In all the years of being involved in different projects, I have often been faced with recurring questions about filament winding products:
- Is GRP the same as FRP?
- What about RTRP?
- Which types of resins exist?
- What about the reinforcement?
- And what about the aggregates and the fillers?
Unfortunately, filament winding products are not widely known. If engineers understood the advantages of these products, they would recommend them more often than they do today!
A good way to learn about these products is to start with clarifying some of the concepts:
The Reinforced Thermosetting Resin Pipe (RTRP) is also known as the GRP (glass reinforced plastic) pipe or FRP (fiberglass reinforced plastic) pipe. Due to its unique characteristics, it offers a range of advantages over the pipes that are made of traditional, currently used, materials. When it is properly designed and installed, it can give the system the performance required at minimal costs.
FRP/GRP is a composite material.
But what does composite mean? Let’s clarify.
Composite means “consisting of two or more distinct parts”. Composites are an engineering material that consists of a thermosetting resin (the matrix) and a fiber reinforcement. A liquid resin is combined with a fiber reinforcement in the manufacturing process, which is then cured into a solid laminate.
There are many types of resins and reinforcements and each of them imparts its specific properties to the composite GRP product. To be more precise, there are at least 6 major family groups of resins used in the composites fabrication.
These include polyester; vinylester; modified acrylic; epoxy; phenolic resin; and urethane resin systems. The list goes on, however, it is important to note, that each of these resins possesses its own specific performance characteristics.
Why so many resins?
My partner Eng. Fabio Fracasso, an expert in composite materials, would say: “Tell me what you need and I will tell you what to use.”
The resin system is selected on the basis of the functional and cost requirements of the product. For example:
- a vinylester resin should be used, If the corrosion resistance characteristic is a priority;
- the epoxy is recommended, when it is critical to achieving high strength;
- the polyester resin is most commonly used if there are issues with cost vs. performance.

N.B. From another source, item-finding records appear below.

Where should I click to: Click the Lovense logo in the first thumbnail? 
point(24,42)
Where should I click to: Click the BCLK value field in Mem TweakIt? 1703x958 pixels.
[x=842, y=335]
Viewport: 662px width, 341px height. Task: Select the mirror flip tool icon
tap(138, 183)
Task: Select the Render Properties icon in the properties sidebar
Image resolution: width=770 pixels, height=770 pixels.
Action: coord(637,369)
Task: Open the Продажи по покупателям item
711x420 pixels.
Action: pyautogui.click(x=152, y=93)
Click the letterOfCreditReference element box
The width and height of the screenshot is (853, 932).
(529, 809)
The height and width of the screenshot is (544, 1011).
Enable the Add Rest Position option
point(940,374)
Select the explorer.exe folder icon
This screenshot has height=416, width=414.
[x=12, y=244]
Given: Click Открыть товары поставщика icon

Inside the family of polyester resins alone, specific formulations will be used for attaining aesthetic properties, for achieving enhanced corrosion resistance or the resistance to elevated temperatures, as well as a decrease in costs.
What about the reinforcement?
There are many reinforcement fibers used in composites, with glass fiber being used the most. However, for specific high levels of performance, advanced fibers such as kevlar or carbon fiber are used. They offer good properties, but of course, for a higher price.
Inside the family of glass fiber, there are many “styles” of reinforcement. Depending on the molding process and the strength requirements of the product, there are many options. Glass fiber can be applied with random fiber orientation in the form of a chopped strand mat. There are also lightweight textile fabrics, heavy woven materials, knitted fabrics and unidirectional fabrics all of which serve specific purposes in composite design.
To maximize the benefit-to-cost ratio of composite products, the component materials must be custom tailored for the application.
And what about the aggregates and the fillers?
In addition to the polyester resin and glass fibers, aggregates and/or fillers can be used in the production of the GRP pipes. The aggregate that is added to the fiberglass/resin laminate is generally siliceous sand complying with special requirements. Such pipe is called Reinforced Plastic Mortar Pipe (RPMP).
The filler is a compound generally added directly to the matrix before building the laminate. It serves to improve different properties of the pipe (thixotropic agents, fire retardant, pigment, etc.).